Reproduce every line below word for word, without changing anything.

● **Data provided**:
------------------------------------------------------------------------
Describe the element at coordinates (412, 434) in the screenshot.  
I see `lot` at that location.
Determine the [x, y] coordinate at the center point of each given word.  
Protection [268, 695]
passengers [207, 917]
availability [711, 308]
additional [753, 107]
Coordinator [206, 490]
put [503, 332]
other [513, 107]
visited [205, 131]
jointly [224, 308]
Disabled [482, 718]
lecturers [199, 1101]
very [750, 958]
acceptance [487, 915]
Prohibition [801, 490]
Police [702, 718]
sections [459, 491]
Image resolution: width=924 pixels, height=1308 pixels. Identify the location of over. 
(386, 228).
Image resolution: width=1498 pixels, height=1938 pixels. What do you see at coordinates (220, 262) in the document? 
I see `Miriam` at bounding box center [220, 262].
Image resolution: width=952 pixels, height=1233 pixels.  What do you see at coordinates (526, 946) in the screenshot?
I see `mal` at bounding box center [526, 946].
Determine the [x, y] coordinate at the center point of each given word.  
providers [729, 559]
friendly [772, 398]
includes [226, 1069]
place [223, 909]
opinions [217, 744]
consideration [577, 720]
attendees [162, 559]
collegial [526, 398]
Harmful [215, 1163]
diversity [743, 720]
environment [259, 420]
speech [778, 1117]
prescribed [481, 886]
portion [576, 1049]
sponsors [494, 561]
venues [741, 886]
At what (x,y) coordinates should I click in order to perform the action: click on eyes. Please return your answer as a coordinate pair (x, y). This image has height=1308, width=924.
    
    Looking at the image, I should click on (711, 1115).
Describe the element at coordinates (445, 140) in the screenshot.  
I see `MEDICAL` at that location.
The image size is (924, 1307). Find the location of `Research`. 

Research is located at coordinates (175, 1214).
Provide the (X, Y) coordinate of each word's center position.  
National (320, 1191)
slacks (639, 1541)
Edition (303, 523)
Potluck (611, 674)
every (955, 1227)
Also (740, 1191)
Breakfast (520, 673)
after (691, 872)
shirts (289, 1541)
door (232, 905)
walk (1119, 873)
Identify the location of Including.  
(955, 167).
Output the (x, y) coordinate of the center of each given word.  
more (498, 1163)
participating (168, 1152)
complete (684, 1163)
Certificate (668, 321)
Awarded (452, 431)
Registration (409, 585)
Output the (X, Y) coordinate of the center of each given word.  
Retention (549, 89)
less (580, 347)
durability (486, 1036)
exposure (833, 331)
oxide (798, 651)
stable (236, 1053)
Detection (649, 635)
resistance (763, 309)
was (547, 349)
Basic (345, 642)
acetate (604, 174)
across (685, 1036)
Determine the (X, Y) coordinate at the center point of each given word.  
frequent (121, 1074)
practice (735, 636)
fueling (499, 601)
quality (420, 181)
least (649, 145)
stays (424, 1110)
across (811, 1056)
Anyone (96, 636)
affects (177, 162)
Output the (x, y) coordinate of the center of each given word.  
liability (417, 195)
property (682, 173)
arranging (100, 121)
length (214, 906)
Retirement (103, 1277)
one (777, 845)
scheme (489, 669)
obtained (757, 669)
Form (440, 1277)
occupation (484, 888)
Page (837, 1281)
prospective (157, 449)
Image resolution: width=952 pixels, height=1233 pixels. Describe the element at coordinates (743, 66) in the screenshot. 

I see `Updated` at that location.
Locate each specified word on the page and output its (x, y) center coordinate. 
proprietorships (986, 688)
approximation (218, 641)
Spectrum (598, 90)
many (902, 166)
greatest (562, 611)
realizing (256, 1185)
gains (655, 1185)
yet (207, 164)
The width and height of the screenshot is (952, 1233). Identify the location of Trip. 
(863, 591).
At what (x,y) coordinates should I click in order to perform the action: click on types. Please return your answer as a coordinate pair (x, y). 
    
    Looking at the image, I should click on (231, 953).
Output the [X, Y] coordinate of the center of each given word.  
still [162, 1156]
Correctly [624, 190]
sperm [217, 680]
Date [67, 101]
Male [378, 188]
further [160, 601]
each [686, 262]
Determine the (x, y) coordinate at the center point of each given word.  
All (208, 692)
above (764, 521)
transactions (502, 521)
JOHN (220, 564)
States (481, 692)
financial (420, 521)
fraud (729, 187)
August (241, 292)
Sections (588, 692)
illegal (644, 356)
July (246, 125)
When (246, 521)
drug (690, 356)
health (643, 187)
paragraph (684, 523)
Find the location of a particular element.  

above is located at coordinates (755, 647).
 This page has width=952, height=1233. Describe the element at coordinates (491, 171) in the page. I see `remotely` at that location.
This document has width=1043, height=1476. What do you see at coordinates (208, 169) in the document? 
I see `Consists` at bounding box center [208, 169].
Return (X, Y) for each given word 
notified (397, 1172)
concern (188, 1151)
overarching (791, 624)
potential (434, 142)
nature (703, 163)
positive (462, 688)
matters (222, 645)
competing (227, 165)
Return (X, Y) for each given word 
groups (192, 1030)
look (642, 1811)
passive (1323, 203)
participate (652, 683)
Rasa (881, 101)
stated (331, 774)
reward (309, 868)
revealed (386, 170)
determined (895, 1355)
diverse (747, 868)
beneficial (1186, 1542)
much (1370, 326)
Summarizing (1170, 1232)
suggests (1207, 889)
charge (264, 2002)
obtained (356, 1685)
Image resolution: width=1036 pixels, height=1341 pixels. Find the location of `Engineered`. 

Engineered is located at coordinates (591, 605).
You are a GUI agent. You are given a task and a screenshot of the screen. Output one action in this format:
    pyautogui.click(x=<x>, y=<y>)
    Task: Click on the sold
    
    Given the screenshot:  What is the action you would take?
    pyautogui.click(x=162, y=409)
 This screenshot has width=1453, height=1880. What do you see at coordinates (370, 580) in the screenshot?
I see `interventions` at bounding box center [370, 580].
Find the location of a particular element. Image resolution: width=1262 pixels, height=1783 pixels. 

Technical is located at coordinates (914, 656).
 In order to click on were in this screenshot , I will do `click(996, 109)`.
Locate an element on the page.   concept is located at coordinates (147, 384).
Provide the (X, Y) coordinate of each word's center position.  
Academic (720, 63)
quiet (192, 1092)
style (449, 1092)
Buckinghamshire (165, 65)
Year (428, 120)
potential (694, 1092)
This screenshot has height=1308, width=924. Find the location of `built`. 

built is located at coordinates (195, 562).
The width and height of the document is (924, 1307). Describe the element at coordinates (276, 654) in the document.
------------------------------------------------------------------------
● **Solution to the exercise**:
Describe the element at coordinates (412, 434) in the screenshot.  
I see `lot` at that location.
Determine the [x, y] coordinate at the center point of each given word.  
Protection [268, 695]
passengers [207, 917]
availability [711, 308]
additional [753, 107]
Coordinator [206, 490]
put [503, 332]
other [513, 107]
visited [205, 131]
jointly [224, 308]
Disabled [482, 718]
lecturers [199, 1101]
very [750, 958]
acceptance [487, 915]
Prohibition [801, 490]
Police [702, 718]
sections [459, 491]
Image resolution: width=924 pixels, height=1308 pixels. Identify the location of over. 
(386, 228).
Image resolution: width=1498 pixels, height=1938 pixels. What do you see at coordinates (220, 262) in the document? 
I see `Miriam` at bounding box center [220, 262].
Image resolution: width=952 pixels, height=1233 pixels.  What do you see at coordinates (526, 946) in the screenshot?
I see `mal` at bounding box center [526, 946].
Determine the [x, y] coordinate at the center point of each given word.  
providers [729, 559]
friendly [772, 398]
includes [226, 1069]
place [223, 909]
opinions [217, 744]
consideration [577, 720]
attendees [162, 559]
collegial [526, 398]
Harmful [215, 1163]
diversity [743, 720]
environment [259, 420]
speech [778, 1117]
prescribed [481, 886]
portion [576, 1049]
sponsors [494, 561]
venues [741, 886]
At what (x,y) coordinates should I click in order to perform the action: click on eyes. Please return your answer as a coordinate pair (x, y). This image has height=1308, width=924.
    
    Looking at the image, I should click on (711, 1115).
Describe the element at coordinates (445, 140) in the screenshot.  
I see `MEDICAL` at that location.
The image size is (924, 1307). Find the location of `Research`. 

Research is located at coordinates (175, 1214).
Provide the (X, Y) coordinate of each word's center position.  
National (320, 1191)
slacks (639, 1541)
Edition (303, 523)
Potluck (611, 674)
every (955, 1227)
Also (740, 1191)
Breakfast (520, 673)
after (691, 872)
shirts (289, 1541)
door (232, 905)
walk (1119, 873)
Identify the location of Including.  
(955, 167).
Output the (x, y) coordinate of the center of each given word.  
more (498, 1163)
participating (168, 1152)
complete (684, 1163)
Certificate (668, 321)
Awarded (452, 431)
Registration (409, 585)
Output the (X, Y) coordinate of the center of each given word.  
Retention (549, 89)
less (580, 347)
durability (486, 1036)
exposure (833, 331)
oxide (798, 651)
stable (236, 1053)
Detection (649, 635)
resistance (763, 309)
was (547, 349)
Basic (345, 642)
acetate (604, 174)
across (685, 1036)
Determine the (X, Y) coordinate at the center point of each given word.  
frequent (121, 1074)
practice (735, 636)
fueling (499, 601)
quality (420, 181)
least (649, 145)
stays (424, 1110)
across (811, 1056)
Anyone (96, 636)
affects (177, 162)
Output the (x, y) coordinate of the center of each given word.  
liability (417, 195)
property (682, 173)
arranging (100, 121)
length (214, 906)
Retirement (103, 1277)
one (777, 845)
scheme (489, 669)
obtained (757, 669)
Form (440, 1277)
occupation (484, 888)
Page (837, 1281)
prospective (157, 449)
Image resolution: width=952 pixels, height=1233 pixels. Describe the element at coordinates (743, 66) in the screenshot. 

I see `Updated` at that location.
Locate each specified word on the page and output its (x, y) center coordinate. 
proprietorships (986, 688)
approximation (218, 641)
Spectrum (598, 90)
many (902, 166)
greatest (562, 611)
realizing (256, 1185)
gains (655, 1185)
yet (207, 164)
The width and height of the screenshot is (952, 1233). Identify the location of Trip. 
(863, 591).
At what (x,y) coordinates should I click in order to perform the action: click on types. Please return your answer as a coordinate pair (x, y). 
    
    Looking at the image, I should click on (231, 953).
Output the [X, Y] coordinate of the center of each given word.  
still [162, 1156]
Correctly [624, 190]
sperm [217, 680]
Date [67, 101]
Male [378, 188]
further [160, 601]
each [686, 262]
Determine the (x, y) coordinate at the center point of each given word.  
All (208, 692)
above (764, 521)
transactions (502, 521)
JOHN (220, 564)
States (481, 692)
financial (420, 521)
fraud (729, 187)
August (241, 292)
Sections (588, 692)
illegal (644, 356)
July (246, 125)
When (246, 521)
drug (690, 356)
health (643, 187)
paragraph (684, 523)
Find the location of a particular element.  

above is located at coordinates (755, 647).
 This page has width=952, height=1233. Describe the element at coordinates (491, 171) in the page. I see `remotely` at that location.
This document has width=1043, height=1476. What do you see at coordinates (208, 169) in the document? 
I see `Consists` at bounding box center [208, 169].
Return (X, Y) for each given word 
notified (397, 1172)
concern (188, 1151)
overarching (791, 624)
potential (434, 142)
nature (703, 163)
positive (462, 688)
matters (222, 645)
competing (227, 165)
Return (X, Y) for each given word 
groups (192, 1030)
look (642, 1811)
passive (1323, 203)
participate (652, 683)
Rasa (881, 101)
stated (331, 774)
reward (309, 868)
revealed (386, 170)
determined (895, 1355)
diverse (747, 868)
beneficial (1186, 1542)
much (1370, 326)
Summarizing (1170, 1232)
suggests (1207, 889)
charge (264, 2002)
obtained (356, 1685)
Image resolution: width=1036 pixels, height=1341 pixels. Find the location of `Engineered`. 

Engineered is located at coordinates (591, 605).
You are a GUI agent. You are given a task and a screenshot of the screen. Output one action in this format:
    pyautogui.click(x=<x>, y=<y>)
    Task: Click on the sold
    
    Given the screenshot:  What is the action you would take?
    pyautogui.click(x=162, y=409)
 This screenshot has width=1453, height=1880. What do you see at coordinates (370, 580) in the screenshot?
I see `interventions` at bounding box center [370, 580].
Find the location of a particular element. Image resolution: width=1262 pixels, height=1783 pixels. 

Technical is located at coordinates (914, 656).
 In order to click on were in this screenshot , I will do `click(996, 109)`.
Locate an element on the page.   concept is located at coordinates (147, 384).
Provide the (X, Y) coordinate of each word's center position.  
Academic (720, 63)
quiet (192, 1092)
style (449, 1092)
Buckinghamshire (165, 65)
Year (428, 120)
potential (694, 1092)
This screenshot has height=1308, width=924. Find the location of `built`. 

built is located at coordinates (195, 562).
The width and height of the document is (924, 1307). Describe the element at coordinates (276, 654) in the document.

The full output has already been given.